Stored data

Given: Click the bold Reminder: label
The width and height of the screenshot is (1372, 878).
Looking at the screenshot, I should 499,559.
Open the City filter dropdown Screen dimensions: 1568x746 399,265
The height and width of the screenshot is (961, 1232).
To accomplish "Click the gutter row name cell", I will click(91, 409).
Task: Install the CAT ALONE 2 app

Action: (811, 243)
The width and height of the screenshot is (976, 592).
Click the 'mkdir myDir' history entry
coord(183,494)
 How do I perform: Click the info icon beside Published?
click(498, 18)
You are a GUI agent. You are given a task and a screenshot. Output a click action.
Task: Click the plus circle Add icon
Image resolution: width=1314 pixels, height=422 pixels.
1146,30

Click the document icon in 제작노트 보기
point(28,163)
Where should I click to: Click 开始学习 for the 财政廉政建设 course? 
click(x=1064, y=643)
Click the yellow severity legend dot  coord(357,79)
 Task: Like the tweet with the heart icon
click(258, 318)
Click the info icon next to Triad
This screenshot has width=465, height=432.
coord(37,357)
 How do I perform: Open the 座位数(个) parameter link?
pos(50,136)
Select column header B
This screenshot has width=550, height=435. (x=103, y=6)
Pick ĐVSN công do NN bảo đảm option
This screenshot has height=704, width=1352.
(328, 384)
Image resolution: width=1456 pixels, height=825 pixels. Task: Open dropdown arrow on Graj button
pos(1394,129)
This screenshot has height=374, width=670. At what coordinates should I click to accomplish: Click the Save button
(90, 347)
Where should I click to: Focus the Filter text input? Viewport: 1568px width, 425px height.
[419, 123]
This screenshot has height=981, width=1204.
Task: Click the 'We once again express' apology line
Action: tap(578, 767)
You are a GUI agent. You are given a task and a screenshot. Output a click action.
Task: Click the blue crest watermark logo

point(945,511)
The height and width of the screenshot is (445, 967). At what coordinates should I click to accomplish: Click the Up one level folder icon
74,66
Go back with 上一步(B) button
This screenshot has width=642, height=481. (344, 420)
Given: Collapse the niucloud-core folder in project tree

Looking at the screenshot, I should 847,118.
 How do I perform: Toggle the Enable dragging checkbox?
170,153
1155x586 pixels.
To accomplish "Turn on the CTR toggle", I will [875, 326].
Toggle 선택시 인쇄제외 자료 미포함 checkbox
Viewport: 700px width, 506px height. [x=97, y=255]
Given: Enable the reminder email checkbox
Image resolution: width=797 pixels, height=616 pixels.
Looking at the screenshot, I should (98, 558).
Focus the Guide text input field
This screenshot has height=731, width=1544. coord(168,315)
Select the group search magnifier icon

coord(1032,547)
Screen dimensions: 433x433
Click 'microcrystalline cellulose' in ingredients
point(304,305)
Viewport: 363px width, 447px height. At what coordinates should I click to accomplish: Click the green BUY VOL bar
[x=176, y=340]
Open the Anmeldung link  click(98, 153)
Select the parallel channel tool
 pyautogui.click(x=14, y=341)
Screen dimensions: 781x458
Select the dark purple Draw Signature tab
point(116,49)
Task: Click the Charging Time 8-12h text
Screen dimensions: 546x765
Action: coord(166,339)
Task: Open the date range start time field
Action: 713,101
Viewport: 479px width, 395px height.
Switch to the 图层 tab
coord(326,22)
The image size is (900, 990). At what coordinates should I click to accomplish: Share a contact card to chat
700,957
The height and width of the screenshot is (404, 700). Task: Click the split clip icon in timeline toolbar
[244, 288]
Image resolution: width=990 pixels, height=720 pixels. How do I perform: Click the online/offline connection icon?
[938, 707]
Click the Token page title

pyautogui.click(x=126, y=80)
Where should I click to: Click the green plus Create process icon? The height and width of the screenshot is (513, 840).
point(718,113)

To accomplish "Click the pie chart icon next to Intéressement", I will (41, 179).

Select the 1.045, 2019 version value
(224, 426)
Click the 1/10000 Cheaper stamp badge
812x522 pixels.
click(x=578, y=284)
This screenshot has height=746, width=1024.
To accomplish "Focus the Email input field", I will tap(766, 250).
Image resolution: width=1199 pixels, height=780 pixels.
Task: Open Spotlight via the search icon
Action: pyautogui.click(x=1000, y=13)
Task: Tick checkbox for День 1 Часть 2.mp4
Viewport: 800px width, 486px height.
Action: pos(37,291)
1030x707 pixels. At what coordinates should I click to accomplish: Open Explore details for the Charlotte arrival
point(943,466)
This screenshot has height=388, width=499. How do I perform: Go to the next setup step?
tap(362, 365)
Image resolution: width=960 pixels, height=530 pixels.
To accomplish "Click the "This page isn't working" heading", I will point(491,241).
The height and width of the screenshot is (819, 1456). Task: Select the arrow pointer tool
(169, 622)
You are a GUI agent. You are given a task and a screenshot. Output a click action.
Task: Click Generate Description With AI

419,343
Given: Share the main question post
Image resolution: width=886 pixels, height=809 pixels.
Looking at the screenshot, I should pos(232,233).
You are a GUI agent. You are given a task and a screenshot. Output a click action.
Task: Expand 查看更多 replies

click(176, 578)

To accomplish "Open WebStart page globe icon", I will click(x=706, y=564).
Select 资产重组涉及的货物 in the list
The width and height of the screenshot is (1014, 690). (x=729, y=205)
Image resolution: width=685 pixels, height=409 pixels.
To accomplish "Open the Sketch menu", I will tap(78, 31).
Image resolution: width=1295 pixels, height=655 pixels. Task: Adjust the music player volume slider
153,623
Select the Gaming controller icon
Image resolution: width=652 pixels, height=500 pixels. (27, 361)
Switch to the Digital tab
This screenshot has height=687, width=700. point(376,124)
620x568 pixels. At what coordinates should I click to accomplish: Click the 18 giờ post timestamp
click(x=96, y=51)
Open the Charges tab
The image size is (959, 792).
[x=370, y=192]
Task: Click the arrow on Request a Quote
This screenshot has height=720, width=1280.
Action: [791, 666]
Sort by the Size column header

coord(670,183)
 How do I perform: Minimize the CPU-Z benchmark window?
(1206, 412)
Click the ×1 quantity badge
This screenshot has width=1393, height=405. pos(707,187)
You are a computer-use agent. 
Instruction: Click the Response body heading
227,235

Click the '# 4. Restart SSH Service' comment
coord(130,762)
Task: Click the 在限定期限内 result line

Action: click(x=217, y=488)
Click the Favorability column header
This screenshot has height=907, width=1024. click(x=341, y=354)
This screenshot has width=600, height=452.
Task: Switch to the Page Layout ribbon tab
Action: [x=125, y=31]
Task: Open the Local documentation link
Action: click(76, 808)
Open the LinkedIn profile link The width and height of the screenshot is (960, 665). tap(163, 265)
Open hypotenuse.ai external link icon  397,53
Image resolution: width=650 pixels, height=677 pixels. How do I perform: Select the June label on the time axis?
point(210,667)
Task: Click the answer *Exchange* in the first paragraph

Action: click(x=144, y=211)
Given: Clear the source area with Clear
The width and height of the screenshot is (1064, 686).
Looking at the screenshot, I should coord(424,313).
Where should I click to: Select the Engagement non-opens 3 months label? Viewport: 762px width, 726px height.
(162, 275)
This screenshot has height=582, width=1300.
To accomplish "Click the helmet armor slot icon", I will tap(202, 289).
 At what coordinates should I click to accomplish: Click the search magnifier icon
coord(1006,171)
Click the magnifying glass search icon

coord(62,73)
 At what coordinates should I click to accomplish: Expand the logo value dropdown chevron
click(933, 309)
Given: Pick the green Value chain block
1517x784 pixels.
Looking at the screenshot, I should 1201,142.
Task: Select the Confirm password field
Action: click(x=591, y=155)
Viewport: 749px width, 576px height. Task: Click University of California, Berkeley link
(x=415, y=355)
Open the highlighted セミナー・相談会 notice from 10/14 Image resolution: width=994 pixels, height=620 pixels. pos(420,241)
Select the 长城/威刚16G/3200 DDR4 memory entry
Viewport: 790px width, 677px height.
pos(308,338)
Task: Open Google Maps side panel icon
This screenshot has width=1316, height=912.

Your objective -> A word-for-word transcription of all the data is needed.

The answer ->
Given: Click the bold Reminder: label
The width and height of the screenshot is (1372, 878).
Looking at the screenshot, I should 499,559.
Open the City filter dropdown Screen dimensions: 1568x746 399,265
The height and width of the screenshot is (961, 1232).
To accomplish "Click the gutter row name cell", I will click(91, 409).
Task: Install the CAT ALONE 2 app

Action: (811, 243)
The width and height of the screenshot is (976, 592).
Click the 'mkdir myDir' history entry
coord(183,494)
 How do I perform: Click the info icon beside Published?
click(498, 18)
You are a GUI agent. You are given a task and a screenshot. Output a click action.
Task: Click the plus circle Add icon
Image resolution: width=1314 pixels, height=422 pixels.
1146,30

Click the document icon in 제작노트 보기
point(28,163)
Where should I click to: Click 开始学习 for the 财政廉政建设 course? 
click(x=1064, y=643)
Click the yellow severity legend dot  coord(357,79)
 Task: Like the tweet with the heart icon
click(258, 318)
Click the info icon next to Triad
This screenshot has width=465, height=432.
coord(37,357)
 How do I perform: Open the 座位数(个) parameter link?
pos(50,136)
Select column header B
This screenshot has width=550, height=435. (x=103, y=6)
Pick ĐVSN công do NN bảo đảm option
This screenshot has height=704, width=1352.
(328, 384)
Image resolution: width=1456 pixels, height=825 pixels. Task: Open dropdown arrow on Graj button
pos(1394,129)
This screenshot has height=374, width=670. At what coordinates should I click to accomplish: Click the Save button
(90, 347)
Where should I click to: Focus the Filter text input? Viewport: 1568px width, 425px height.
[419, 123]
This screenshot has height=981, width=1204.
Task: Click the 'We once again express' apology line
Action: tap(578, 767)
You are a GUI agent. You are given a task and a screenshot. Output a click action.
Task: Click the blue crest watermark logo

point(945,511)
The height and width of the screenshot is (445, 967). At what coordinates should I click to accomplish: Click the Up one level folder icon
74,66
Go back with 上一步(B) button
This screenshot has width=642, height=481. (344, 420)
Given: Collapse the niucloud-core folder in project tree

Looking at the screenshot, I should 847,118.
 How do I perform: Toggle the Enable dragging checkbox?
170,153
1155x586 pixels.
To accomplish "Turn on the CTR toggle", I will [875, 326].
Toggle 선택시 인쇄제외 자료 미포함 checkbox
Viewport: 700px width, 506px height. [x=97, y=255]
Given: Enable the reminder email checkbox
Image resolution: width=797 pixels, height=616 pixels.
Looking at the screenshot, I should (98, 558).
Focus the Guide text input field
This screenshot has height=731, width=1544. coord(168,315)
Select the group search magnifier icon

coord(1032,547)
Screen dimensions: 433x433
Click 'microcrystalline cellulose' in ingredients
point(304,305)
Viewport: 363px width, 447px height. At what coordinates should I click to accomplish: Click the green BUY VOL bar
[x=176, y=340]
Open the Anmeldung link  click(98, 153)
Select the parallel channel tool
 pyautogui.click(x=14, y=341)
Screen dimensions: 781x458
Select the dark purple Draw Signature tab
point(116,49)
Task: Click the Charging Time 8-12h text
Screen dimensions: 546x765
Action: coord(166,339)
Task: Open the date range start time field
Action: 713,101
Viewport: 479px width, 395px height.
Switch to the 图层 tab
coord(326,22)
The image size is (900, 990). At what coordinates should I click to accomplish: Share a contact card to chat
700,957
The height and width of the screenshot is (404, 700). Task: Click the split clip icon in timeline toolbar
[244, 288]
Image resolution: width=990 pixels, height=720 pixels. How do I perform: Click the online/offline connection icon?
[938, 707]
Click the Token page title

pyautogui.click(x=126, y=80)
Where should I click to: Click the green plus Create process icon? The height and width of the screenshot is (513, 840).
point(718,113)

To accomplish "Click the pie chart icon next to Intéressement", I will (41, 179).

Select the 1.045, 2019 version value
(224, 426)
Click the 1/10000 Cheaper stamp badge
812x522 pixels.
click(x=578, y=284)
This screenshot has height=746, width=1024.
To accomplish "Focus the Email input field", I will tap(766, 250).
Image resolution: width=1199 pixels, height=780 pixels.
Task: Open Spotlight via the search icon
Action: pyautogui.click(x=1000, y=13)
Task: Tick checkbox for День 1 Часть 2.mp4
Viewport: 800px width, 486px height.
Action: pos(37,291)
1030x707 pixels. At what coordinates should I click to accomplish: Open Explore details for the Charlotte arrival
point(943,466)
This screenshot has height=388, width=499. How do I perform: Go to the next setup step?
tap(362, 365)
Image resolution: width=960 pixels, height=530 pixels.
To accomplish "Click the "This page isn't working" heading", I will point(491,241).
The height and width of the screenshot is (819, 1456). Task: Select the arrow pointer tool
(169, 622)
You are a GUI agent. You are given a task and a screenshot. Output a click action.
Task: Click Generate Description With AI

419,343
Given: Share the main question post
Image resolution: width=886 pixels, height=809 pixels.
Looking at the screenshot, I should pos(232,233).
You are a GUI agent. You are given a task and a screenshot. Output a click action.
Task: Expand 查看更多 replies

click(176, 578)

To accomplish "Open WebStart page globe icon", I will click(x=706, y=564).
Select 资产重组涉及的货物 in the list
The width and height of the screenshot is (1014, 690). (x=729, y=205)
Image resolution: width=685 pixels, height=409 pixels.
To accomplish "Open the Sketch menu", I will tap(78, 31).
Image resolution: width=1295 pixels, height=655 pixels. Task: Adjust the music player volume slider
153,623
Select the Gaming controller icon
Image resolution: width=652 pixels, height=500 pixels. (27, 361)
Switch to the Digital tab
This screenshot has height=687, width=700. point(376,124)
620x568 pixels. At what coordinates should I click to accomplish: Click the 18 giờ post timestamp
click(x=96, y=51)
Open the Charges tab
The image size is (959, 792).
[x=370, y=192]
Task: Click the arrow on Request a Quote
This screenshot has height=720, width=1280.
Action: [791, 666]
Sort by the Size column header

coord(670,183)
 How do I perform: Minimize the CPU-Z benchmark window?
(1206, 412)
Click the ×1 quantity badge
This screenshot has width=1393, height=405. pos(707,187)
You are a computer-use agent. 
Instruction: Click the Response body heading
227,235

Click the '# 4. Restart SSH Service' comment
coord(130,762)
Task: Click the 在限定期限内 result line

Action: click(x=217, y=488)
Click the Favorability column header
This screenshot has height=907, width=1024. click(x=341, y=354)
This screenshot has width=600, height=452.
Task: Switch to the Page Layout ribbon tab
Action: [x=125, y=31]
Task: Open the Local documentation link
Action: click(76, 808)
Open the LinkedIn profile link The width and height of the screenshot is (960, 665). tap(163, 265)
Open hypotenuse.ai external link icon  397,53
Image resolution: width=650 pixels, height=677 pixels. How do I perform: Select the June label on the time axis?
point(210,667)
Task: Click the answer *Exchange* in the first paragraph

Action: click(x=144, y=211)
Given: Clear the source area with Clear
The width and height of the screenshot is (1064, 686).
Looking at the screenshot, I should coord(424,313).
Where should I click to: Select the Engagement non-opens 3 months label? Viewport: 762px width, 726px height.
(162, 275)
This screenshot has height=582, width=1300.
To accomplish "Click the helmet armor slot icon", I will tap(202, 289).
 At what coordinates should I click to accomplish: Click the search magnifier icon
coord(1006,171)
Click the magnifying glass search icon

coord(62,73)
 At what coordinates should I click to accomplish: Expand the logo value dropdown chevron
click(933, 309)
Given: Pick the green Value chain block
1517x784 pixels.
Looking at the screenshot, I should 1201,142.
Task: Select the Confirm password field
Action: click(x=591, y=155)
Viewport: 749px width, 576px height. Task: Click University of California, Berkeley link
(x=415, y=355)
Open the highlighted セミナー・相談会 notice from 10/14 Image resolution: width=994 pixels, height=620 pixels. pos(420,241)
Select the 长城/威刚16G/3200 DDR4 memory entry
Viewport: 790px width, 677px height.
pos(308,338)
Task: Open Google Maps side panel icon
This screenshot has width=1316, height=912.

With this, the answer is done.